--- START Text ---

1. Principles of logistics

According to previously
mention article, logistics word was in use for many years before it was
assigned to present business meaning. It was originally used in military, where
the divisions were responsible for the supply of necessary arms, ammunition,
and foods as and when they were needed, but this was not always as simple as it
sounds. In ‘Logistics and Supply
Management’ (2016), writer is talking about the wars that have been won and
lost due to strength and capabilities and as an example, author mentioned the
defeat of the British in the American War of Independence in 18th
century. Where the lack of logistics abilities was accredited for the failure.
In this case, the whole army was relaying almost completely on the supplies,
like equipment and food, coming from Britain.  

Additionally, Speranza (2016),
talks about the evolution of word logistics. Back in the 1960s and 1970s
logistics and transportation were different fields. Where transport meant traffic
and public transport, and logistics, was a field of physical distribution and
inventory management. Since 1990s, where logistics strongly focuses on
operations and shippers with the development into supply chain management and then,
in the next 20 years the author mentioned the significant barrier between
passenger transportation and freight started to fade.

--- END Text ---

● Required work:
1) Rewrite the stretch of the logistics passage from "In this case, the" through "started to fade.", putting "stock control" in place of "inventory management".
2) Write the next part of the passage on the principles of logistics, starting after its final sentence.

--- START Data supplied ---

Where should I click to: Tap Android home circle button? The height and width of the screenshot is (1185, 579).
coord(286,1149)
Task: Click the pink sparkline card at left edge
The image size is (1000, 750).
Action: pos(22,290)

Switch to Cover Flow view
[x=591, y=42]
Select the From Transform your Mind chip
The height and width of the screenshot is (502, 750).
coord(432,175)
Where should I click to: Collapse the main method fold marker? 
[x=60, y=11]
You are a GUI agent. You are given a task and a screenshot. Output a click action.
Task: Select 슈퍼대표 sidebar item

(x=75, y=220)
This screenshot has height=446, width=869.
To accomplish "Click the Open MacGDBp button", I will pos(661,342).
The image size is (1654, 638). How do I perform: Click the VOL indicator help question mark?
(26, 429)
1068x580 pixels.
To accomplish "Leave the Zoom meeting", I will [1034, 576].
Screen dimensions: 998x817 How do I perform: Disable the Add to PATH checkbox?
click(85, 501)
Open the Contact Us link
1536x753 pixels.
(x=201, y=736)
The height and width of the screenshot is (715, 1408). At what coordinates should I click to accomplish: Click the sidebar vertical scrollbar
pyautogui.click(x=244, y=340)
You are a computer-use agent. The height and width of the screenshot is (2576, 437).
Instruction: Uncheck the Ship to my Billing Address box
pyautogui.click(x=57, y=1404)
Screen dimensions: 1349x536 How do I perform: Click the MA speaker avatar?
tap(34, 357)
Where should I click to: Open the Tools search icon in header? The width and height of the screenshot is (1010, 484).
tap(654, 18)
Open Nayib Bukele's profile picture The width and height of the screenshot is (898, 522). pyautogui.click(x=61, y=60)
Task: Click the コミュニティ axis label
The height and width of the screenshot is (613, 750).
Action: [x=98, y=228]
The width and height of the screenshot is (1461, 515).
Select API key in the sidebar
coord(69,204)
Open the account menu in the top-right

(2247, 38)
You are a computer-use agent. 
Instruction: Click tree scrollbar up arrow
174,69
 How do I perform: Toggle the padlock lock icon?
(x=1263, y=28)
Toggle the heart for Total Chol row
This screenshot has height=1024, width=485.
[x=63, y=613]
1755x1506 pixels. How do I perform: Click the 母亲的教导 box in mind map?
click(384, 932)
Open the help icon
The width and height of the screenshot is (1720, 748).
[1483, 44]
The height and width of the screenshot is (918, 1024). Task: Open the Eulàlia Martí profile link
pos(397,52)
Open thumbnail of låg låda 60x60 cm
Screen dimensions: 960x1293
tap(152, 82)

--- END Data supplied ---

● In response:
1)
In this case, the whole army was relaying almost completely on the supplies,
like equipment and food, coming from Britain.  

Additionally, Speranza (2016),
talks about the evolution of word logistics. Back in the 1960s and 1970s
logistics and transportation were different fields. Where transport meant traffic
and public transport, and logistics, was a field of physical distribution and
stock control. Since 1990s, where logistics strongly focuses on
operations and shippers with the development into supply chain management and then,
in the next 20 years the author mentioned the significant barrier between
passenger transportation and freight started to fade.

2)
Although, the historical
understanding of how critical the role of logistics is, only in the recent past,
the business organisations have come to recognise the significant consequence
that logistics management plays part in the achievement of competitive
advantage.  

Nowadays, the understanding
of logistics covers transport, warehousing and storage of materials, inventory
and packaging as well as information processing and marketing channels to
maximise current and future profits through cost-effective fulfilment of orders
(Christopher, 2016). With the transport being a major section. But not only
this, as it was written in the main article, “Logistics and supply management” (2012), where authors, also,
mentioned agreement regarding terms and conditions while buying and selling
product, transportation of those goods and insurance, that either falls onto
buyer or seller responsibilities. 

 

1.1.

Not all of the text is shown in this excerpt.